Edit the colour map associated with the surface created in the previous example so make sure to run that first.

>>> from mapteksdk.project import Project
>>> from mapteksdk.data import NumericColourMap
>>> project = Project()
>>> with project.edit("surfaces/ordered_surface") as my_surface:
>>>   with project.edit(my_surface.get_colour_map()) as cm:
>>>     pass # Edit the colour map here.

classmethod static_type()

Return the type of numeric colour maps as stored in a Project.

This can be used for determining if the type of an object is a numeric colour map.

Return type

int

property id: ObjectID[NumericColourMap]

Object ID that uniquely references this object in the project.

Returns

The unique id of this object.

Return type

ObjectID

property interpolated: bool

If the colour map is interpolated.

True by default. If you intend to set this to False, you should do so before assigning to the ranges and colours.

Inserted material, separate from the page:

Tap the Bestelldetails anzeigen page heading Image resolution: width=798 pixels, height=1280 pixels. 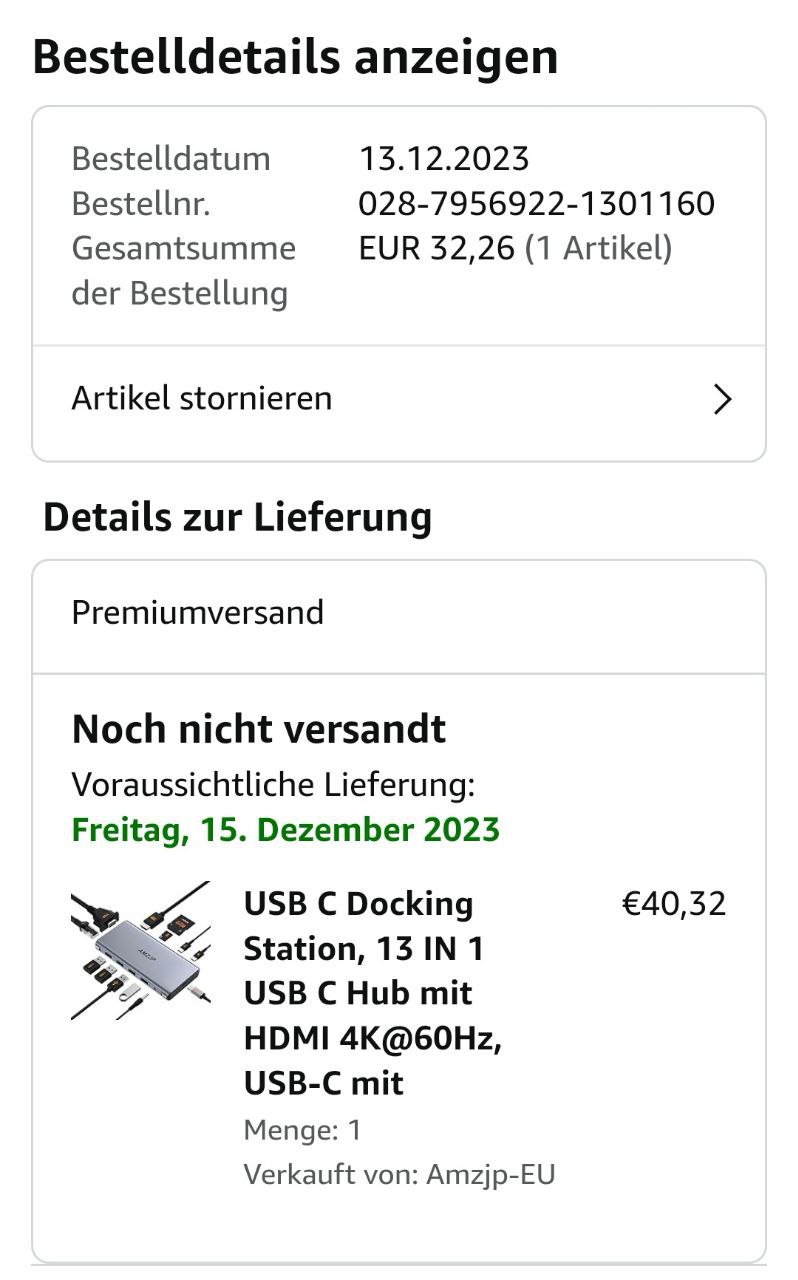pyautogui.click(x=295, y=57)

For an interpolated colour map, there is one colour for each range value.

For a solid colour map (interpolated=False), there is one less colour than ranges.

property intervals: int

Returns the number of intervals in the colour map.

Notes

This is the length of the ranges array.

property colour_count: int

The number of colours in the map.

If the colour map is interpolated, there must be one colour for each range value.

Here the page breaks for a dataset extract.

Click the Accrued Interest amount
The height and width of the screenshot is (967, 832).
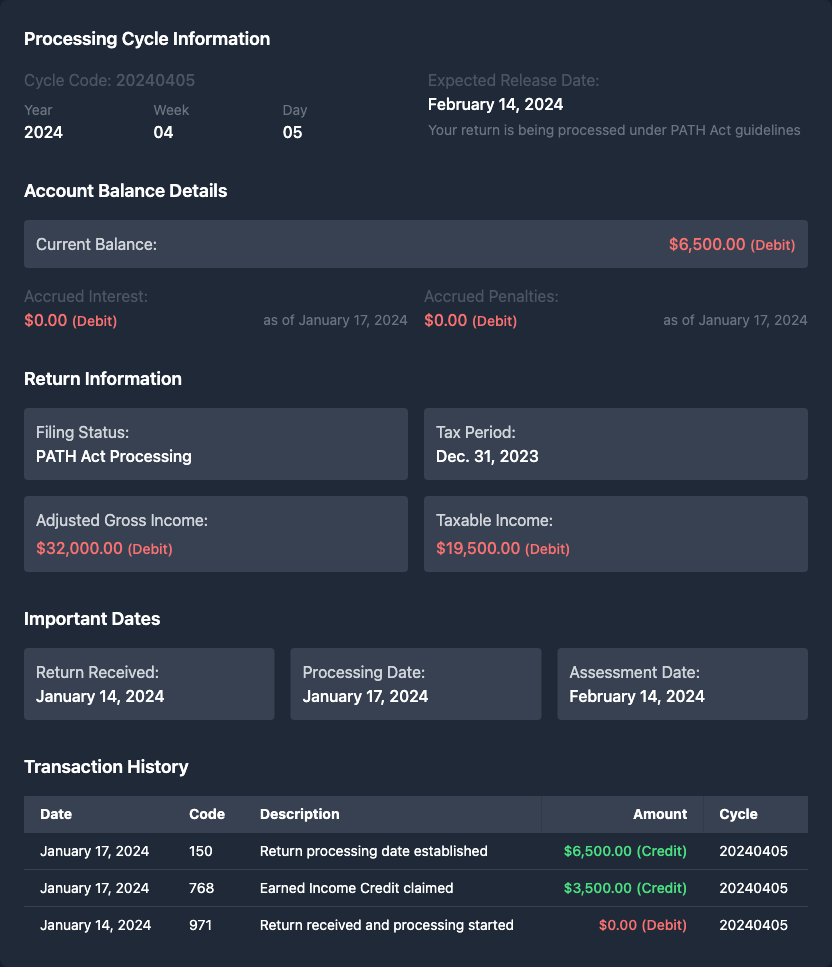tap(70, 320)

If the colour map is solid, there is one less colour than there are range values.

property colours: ndarray

The colours in the colour map.

If the colour map contains N colours, this is of the form: [[r1, g1, b1, a1], [r2, g2, b2, a2], …, [rN, gN, bN, aN]].

If interpolated = True, the length of this array should be equal to the length of the ranges array. If interpolated = False, the length of this array should be equal to the length of the ranges array minus one.

Raises

RuntimeError – If set to None.

property ranges: ndarray

The boundaries of the colour map.

Array of numbers used to define where colour transitions occur in the colour map. For example, if ranges = [0, 50, 100] and the colour map is solid, then between 0 and 50 the first colour would be used and between 50 and 100 the second colour would be used.

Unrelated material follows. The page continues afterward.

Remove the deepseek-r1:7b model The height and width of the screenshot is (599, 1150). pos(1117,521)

If the colour map is interpolated, then the first colour would be used at 0 and between 0 and 50 the colour would slowly change to the second colour (reaching the second colour at 50). Then between 50 and 100 the colour would slowly transition from the second colour to the third colour.

Raises

• InvalidColourMapError – If set to have fewer than two values.

• UnsortedRangesError – If ranges is not sorted.

• ValueError – If set to an array containing a non-numeric value.

• RuntimeError – If set to None.

Notes

This array dictates the intervals value and also controls the final length of the colours array when saving.

property upper_cutoff: ndarray

Colour to use for values which are above the highest range.

For example, if ranges = [0, 50, 100] then this colour is used for any value greater than 100. The default value is Red ([255, 0, 0, 255])

Notes

Set the alpha value to 0 to make this colour invisible.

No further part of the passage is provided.